===== Material for this task

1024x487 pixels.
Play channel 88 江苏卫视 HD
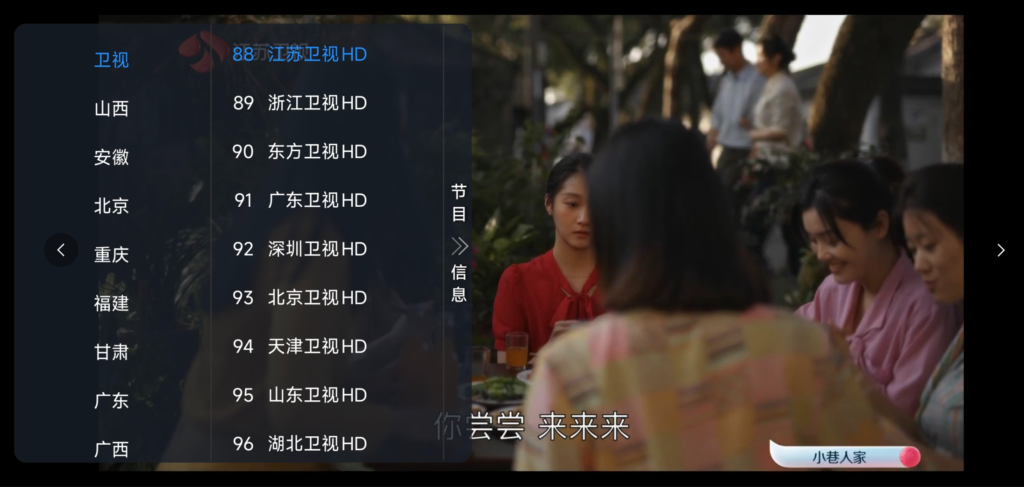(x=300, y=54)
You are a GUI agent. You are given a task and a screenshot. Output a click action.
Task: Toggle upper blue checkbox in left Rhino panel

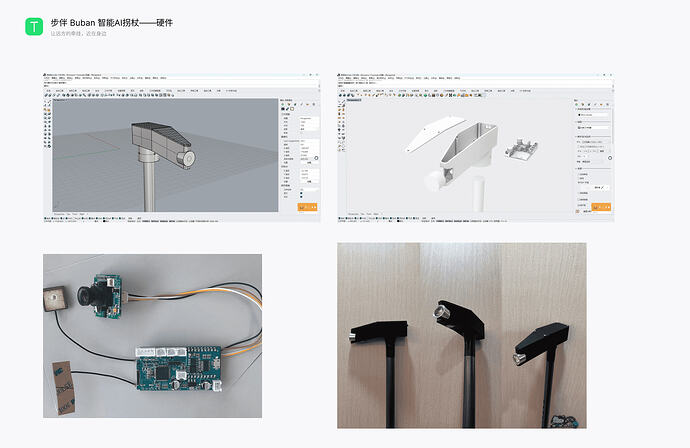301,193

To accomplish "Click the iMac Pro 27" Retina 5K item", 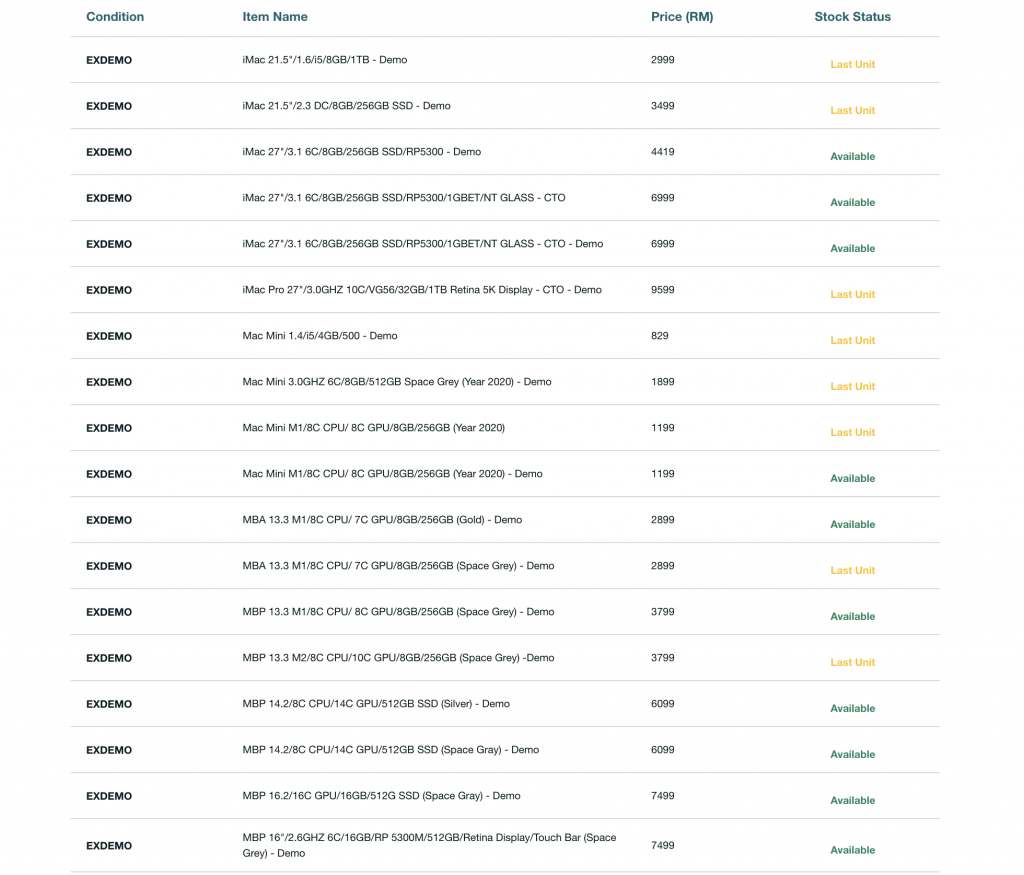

==========

◆ Task details ◆
Write everything in the records out exactly, apart from the pictures.

◆ Finished task ◆
1024x487 pixels.
Play channel 88 江苏卫视 HD
(x=300, y=54)
You are a GUI agent. You are given a task and a screenshot. Output a click action.
Task: Toggle upper blue checkbox in left Rhino panel

301,193

To accomplish "Click the iMac Pro 27" Retina 5K item", 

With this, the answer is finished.